Nervosas - Nervosas (Cover Artwork)
Staff Review


Nervosas (2015)

Dirtnap Records

If you're familiar with the previous output from Nervosas, you probably weren't too surprised when the band joined the Dirtnap Records roster. Their straightfoward, melodic punk, tinged with just a hint of gothy darkness, fits right in with a significant swath of the label's offerings, so it seemed a perfect pairing for the band's second self-titled LP (the first was released on Let's Pretend Records in 2013). The record showcases the band doing what they do best, though in some ways it fails to live up to the promise of previous work, and also fails to mark a significant step forward for the band's sound.

As a listener, if you've followed this band for a while, then you're familiar with their two full-length demos, Ardentes and Descension. Both are prime examples of Nervosas at the top of their game, blending catchy choruses and hooks with darker vocals that sound urgent through a veil of melancholy. It's this tension between the lighter and darker elements of the band that makes the songs stand out from the rest of the crowd.
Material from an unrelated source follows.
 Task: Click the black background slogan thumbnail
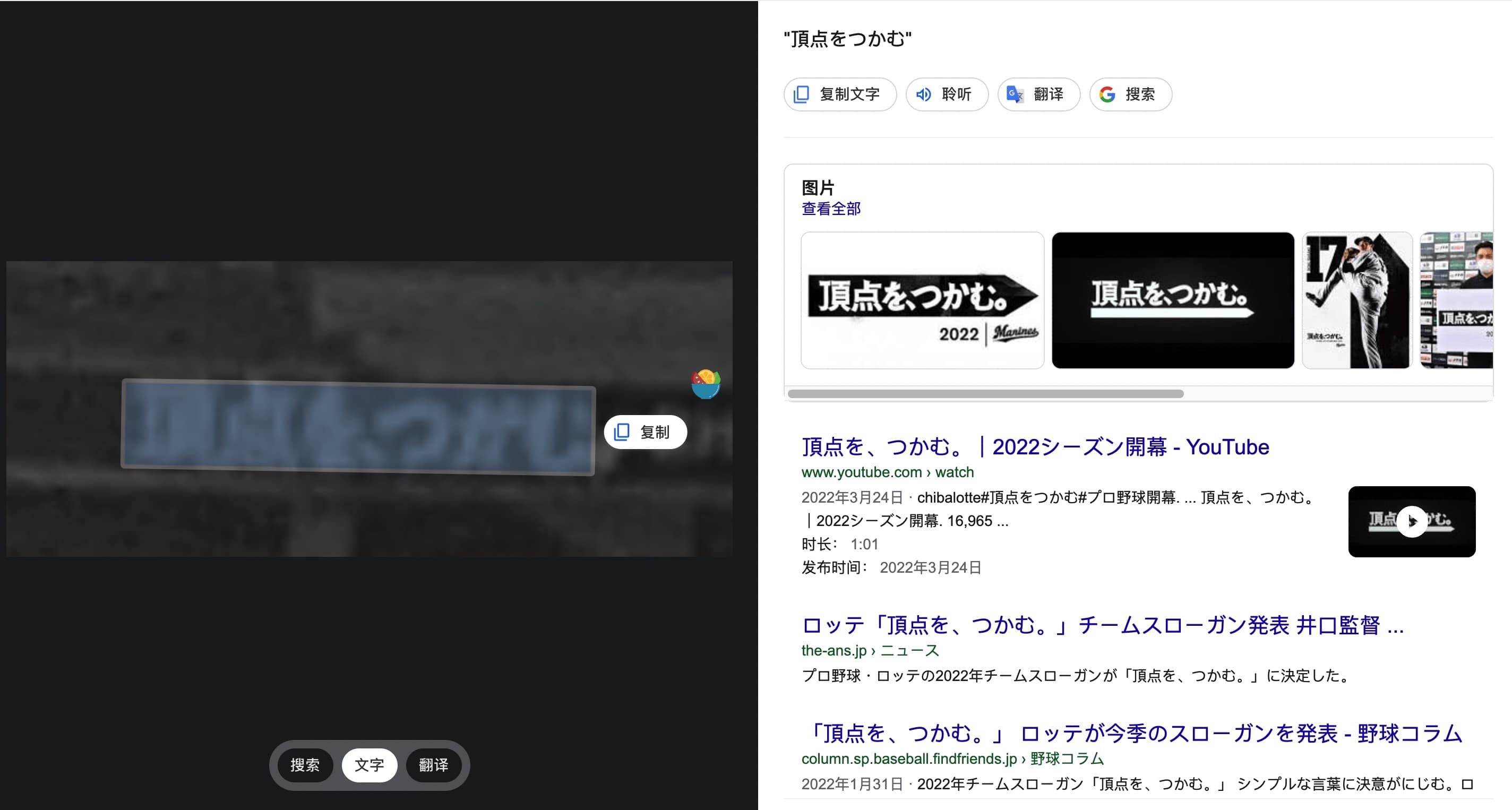1172,300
Album opener "Moral Panic" replicates this recipe well, though as the record continues, it sounds like the band may have forgotten and ingredient here or there. That's not to say the record doesn't remain delicious -- it does -- but it's not the best batch this band has produced.

So what's missing? For starters, the hooks just don't grab the listener with the same power they have on previous efforts. Thinking back on tracks from Ardentes, like "Incinerator" and "Badcop," it's hard to find anything on this new, self-titled album that matches up in terms of catchiness. That said, there is a bit more of an edge to many of the tracks on this record, so if the band is looking to travel a bit further in that direction, they're doing so successfully.

Overall, Nervosas' first Dirtnap release is a solid slab that accurately represents the band's sound, even if it doesn't feature the band's best work. It's not an uncommon scenario for a band that's done good things on smaller labels. Expectations are always high when they step up to a bigger label, and that means they sometimes fail to meet them even if they've done nothing wrong. That's likely the case here. Even if this isn't the best document of Nervosas' work, it shouldn't be held against them.